= Bahia Mardini =

Syrian journalist

Bahia Al Mardini (Arabic: بهية مارديني) is a Syrian Researcher in International Law, PHD in Law, MA degree from Northampton University in England, writer, and journalist.

She has been known as an activist, and she has worked in the field of human rights and the promotion of democracy, dialogue and pluralism in Syria and the Arab countries.

She has a poetry book printed and published in Damascus on 2004 entitled: Love has smell of bread published by Dar Canaan, And in 2020, she published a book entitled: About Syria, Words Looking For Letters.

She has many published articles, short stories, poetic poems, and television drama analyses, published by several Arabic newspapers and magazines in Syria, Kuwait and Egypt etc.

Also, she has participated in and established several Syrian regional and international organizations, movements, and alliances, including the National Organization for Human Rights in Syria, the Arab Committee for Freedom of Opinion and Expression and the Arab Coalition for Darfur.

Also she has worked extensively on the file of US and European Sanctions with UN and many international organizations, in preparation for the trial, from 2012 until 2017. This is what was published by Al-Arabiya, Donia Alwatan, Al-Manar channel, Syrians for change and Al-Malaf.

And she has always been demanding the abolition of the Supreme State Security Court in Syria and the Exceptional Courts, and she was subjected to many troubles and difficulties because of writing about the Kurdish Parties and the dissemination their statements, and also she was threatened by the Syrian government through more than one country, and also has been attacked.
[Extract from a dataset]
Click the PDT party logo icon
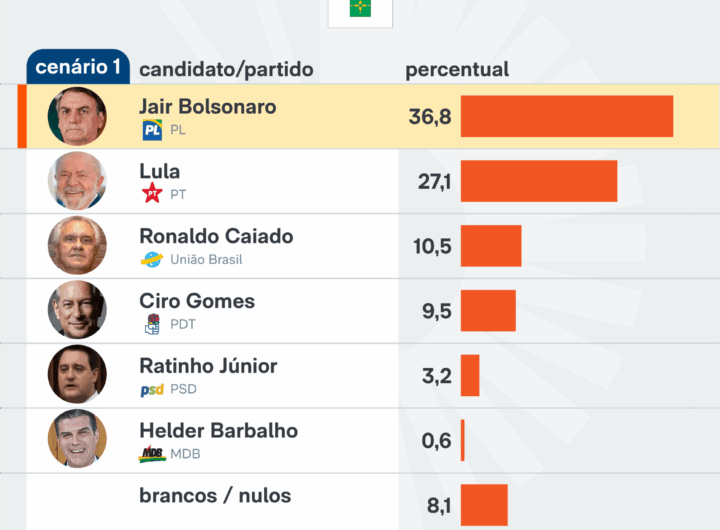This screenshot has height=530, width=720. pos(152,324)
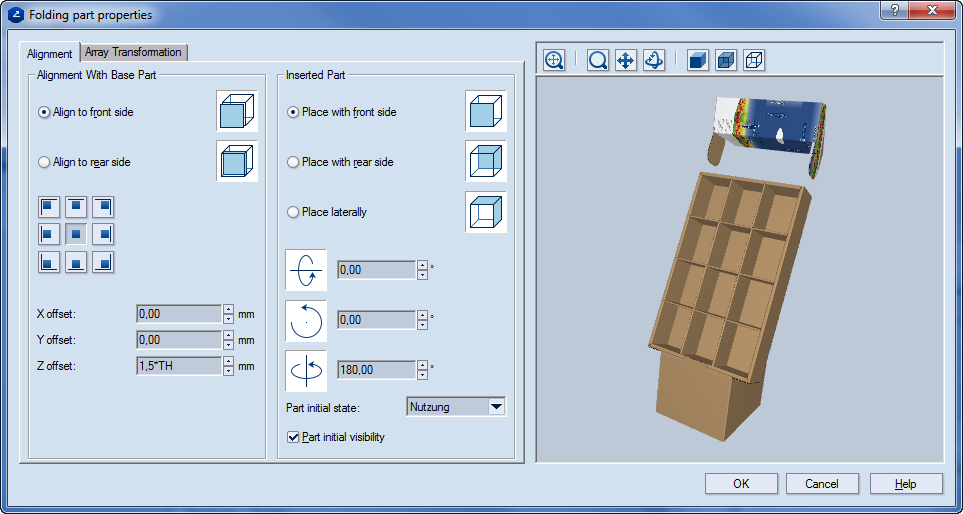Screen dimensions: 963x514
Task: Activate the pan view tool
Action: point(625,60)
Such as the report about Kurdish detainees in Syrian Prisons 23 May 2006.

Mardini also defended for political prisoners in Syria, such as Syrian detainee Ahmad Ali Hussein al-Masalama, who died under torture in April 2005.

She also received an invitation from the European Parliament to speak about Syria as an independent journalist 16 January 2006.

And she was named in German journalist Christine Hilberg's report about censorship of online media in Syria in 2009.

Mardini took care of the situation of girls and women detained in Syrian prisons during the Syrian Revolution, such as the detention of a human rights lawyer Jihan Amin, and Ranim Matouk, a student at the Arts College and the daughter of human rights lawyer Khalil Maatouk, and Economic Researcher and Political Activist Amal Nasr wife of the Syrian politician Adnan Dbs.

She also contributed to covering and supporting the documentary film: Syria's Disappeared The Case Against Assad 2017, presented by Lindsay Duncan and written by Rollo Clark and presented in the British Parliament Hall at the end of March 2017. It tells the story of the detainees in the prisons of the Syrian government and has been officially presented in London, British Channel 4.

She achieved successes as an information media consultant in the National Coalition for Syrian Revolutionary and Opposition Forces, and she was the director of the media office of the opposition delegation in the peace negotiations in Geneva 2012.

She participated in hundreds of television interviews on international and Arab satellite channels to talk, comment and analyze the political and humanitarian situation in Syria between 2011 and 2017. She appeared on the BBC, Al Jazeera, Al Arabiya, France 24, Dubai TV and Al Hiwar, And other Arabic and international satellite channels.

Mardini also participated with journalist Hani Abu Oyash to prepare and discuss a series of important programs presented by Al Arabiya channel and presented by Mohammed Abu Obeid in documents entitled Security Report. part One, The second part, the third part, part Four, Fifth part.

Mardini has been a correspondent for Alhura TV in Damascus. Elaph newspapers for more than a decade, and has contributed to writing in several Arabic newspapers and websites, and contributed to the creation of many Syrian news and cultural websites.

More than thirty press articles (reports) in English were published by many websites, such as Al-Jazeera Net, about human rights issues in Syria, particularly Syrian detainees and displaced persons. It also dealt with many political issues related to resolving the Syrian political crisis.